Vancouver-based Teck, the country’s largest mining company, announced a deal last year to sell its coal mines in British Columbia’s Elk Valley for US$8.9-billion to a consortium made up of Switzerland’s Glencore PLC and two Asian steel makers, Nippon Steel Corp. of Japan and South Korea’s Posco.

Teck needs federal government approval on the Glencore purchase, which is expected to close by September. In January, Teck finalized the sales to Nippon and Posco, raising US$1.3-billion.

On Wednesday, Teck said it will buy back up to $500-million of stock this year as part of a plan to use a minimum of 30 per cent of available cash for share repurchases. Over the past five years, Teck spent $2.5-billion on buybacks. In a report, analyst Orest Wowkodaw at Scotia Capital said solid financial results “and an early shareholder return that was not in market expectations” were positive developments for the company. He predicted the company would buy back up to US$2.5-billion of stock after the sale to Glencore closes.

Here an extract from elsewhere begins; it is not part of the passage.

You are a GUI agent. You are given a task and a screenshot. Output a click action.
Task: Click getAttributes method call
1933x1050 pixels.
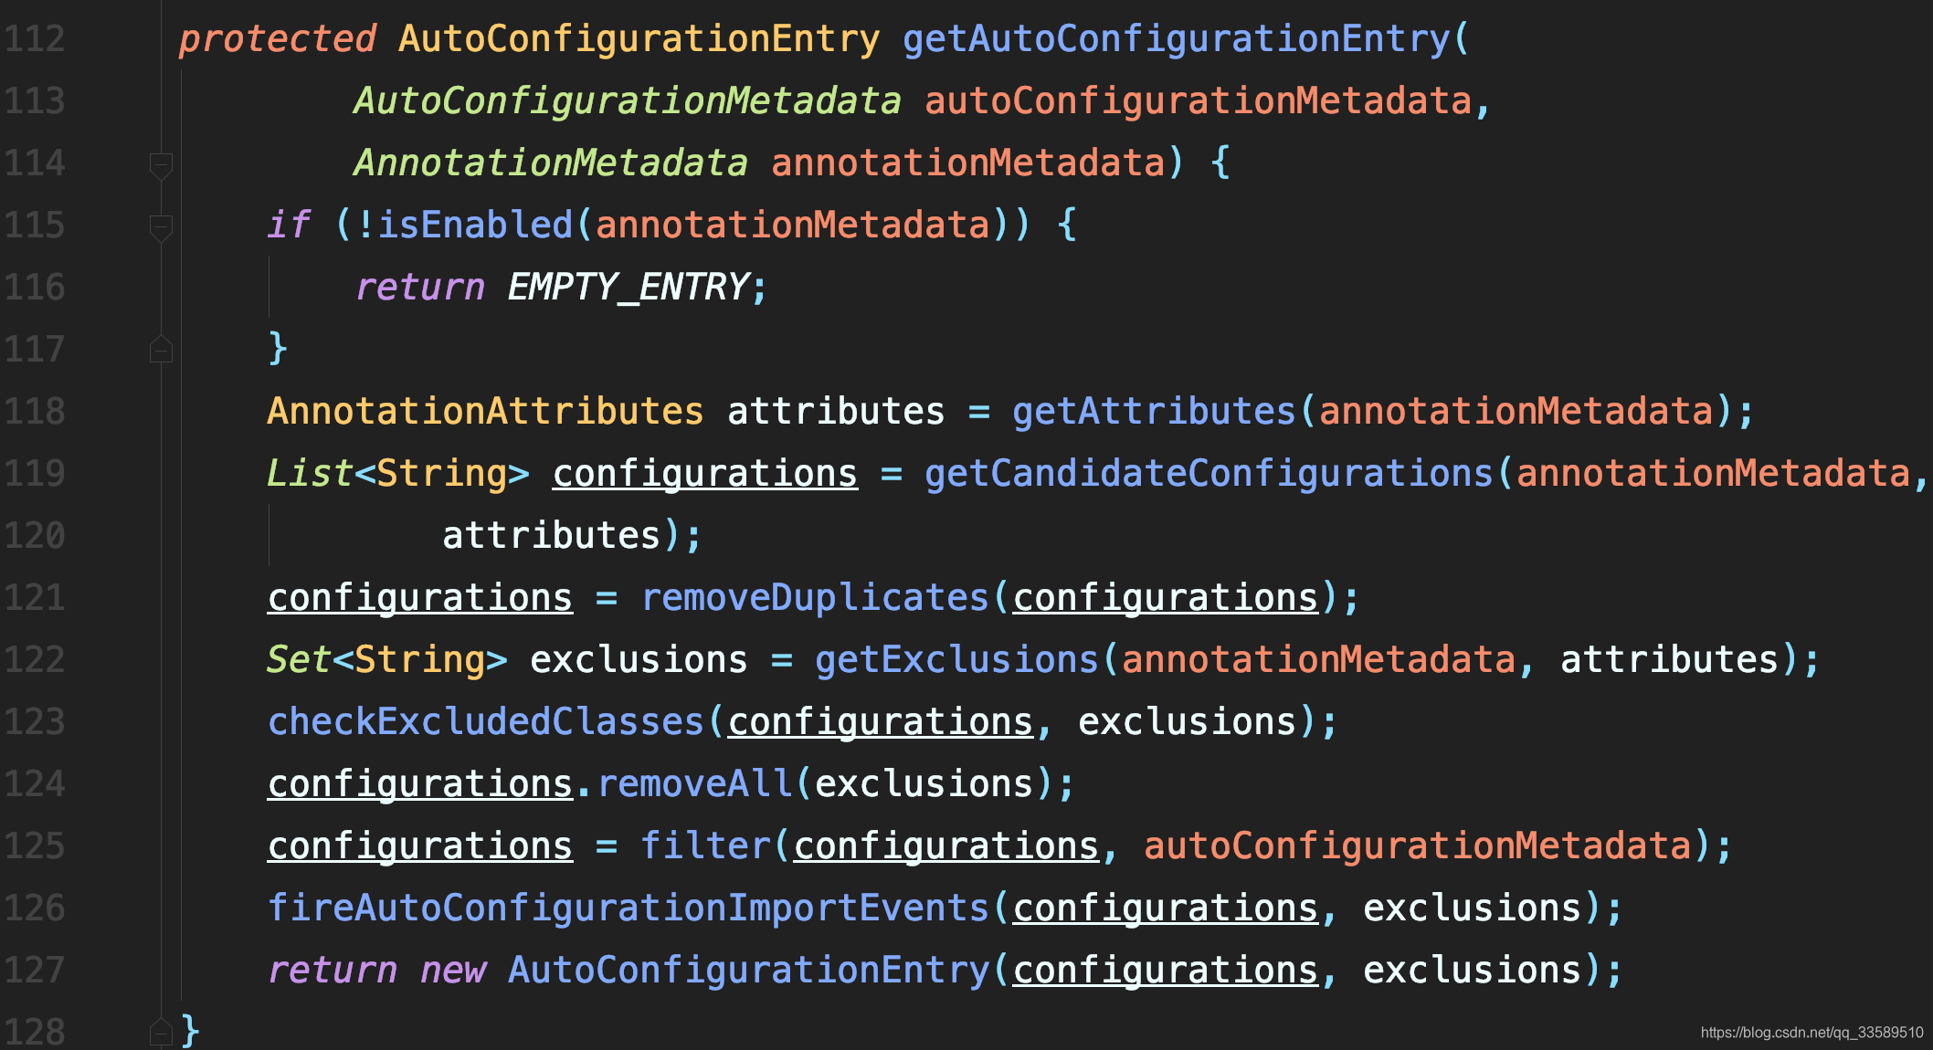(1154, 412)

Teck said expansion of its Quebrada Blanca copper mine in Chile is on schedule, after numerous delays and cost overruns. The budget on the project remained at approximately US$8.7-billion. Mr. Wowkodaw said the company built its credibility with investors by reaffirming its previous guidance on 2024 performance, including its expectations for the expansion, dubbed QB2.

Teck sold a record $3.43-billion of copper in 2023, up from $3.38-billion the previous year. As QB2 ramps up, the company forecasts it will roughly double copper production in 2024. In a press release, Teck chief executive officer Jonathan Price said: “We are well-positioned to deliver on our strategic priorities in 2024 as we execute on the planned separation of our base metals and steel-making coal businesses while significantly increasing our copper production.”

Teck made a $2.4-billion profit from continued operations in 2023, down from $4.1-billion the previous year. The decline in profit reflected a sharp drop in steel-making coal prices over the past year. Teck’s coal sales in 2023 were $8.5-billion, compared with $10.4-billion the previous year.

“The key focus for Teck in the near term will be on stabilizing operations at QB2 and the timing of the majority share of Elk Valley to Glencore and the subsequent return to shareholders,” said analyst Sam Crittenden at RBC Capital Markets in a report.

Teck is working with the B.C. government on plans to expand operations at the Highland Valley copper mine near Kamloops. The company is also asking the Mexican government to approve the San Nicolás copper-zinc project, which Teck co-owns with Agnico Eagle Mines Ltd.

Teck is selling its steel-making coal division as part of a pivot away from a commodity with significant carbon emission to minerals such as copper and zinc that are essential to the energy transition. The company expects the strategy will improve investors’ valuation of its stock.

Teck is also taking steps to lower its carbon emissions by introducing wind power on the ships that carry its coal from the port of Vancouver to Asian steel refineries by augmenting their engines with wind power.

In December, the miner teamed up with German shipping company Oldendorff Carriers GmbH and Co. to add a Flettner rotor sail system to a coal carrier. The refit is expected to be finished by this summer and will cut the ship’s emissions by 53 per cent.

Teck and Oldendorff did not disclose the cost of the project. European trade publications estimate the two companies would spend approximately €3.5-million ($5.1-million) to install rotors on a large freighter.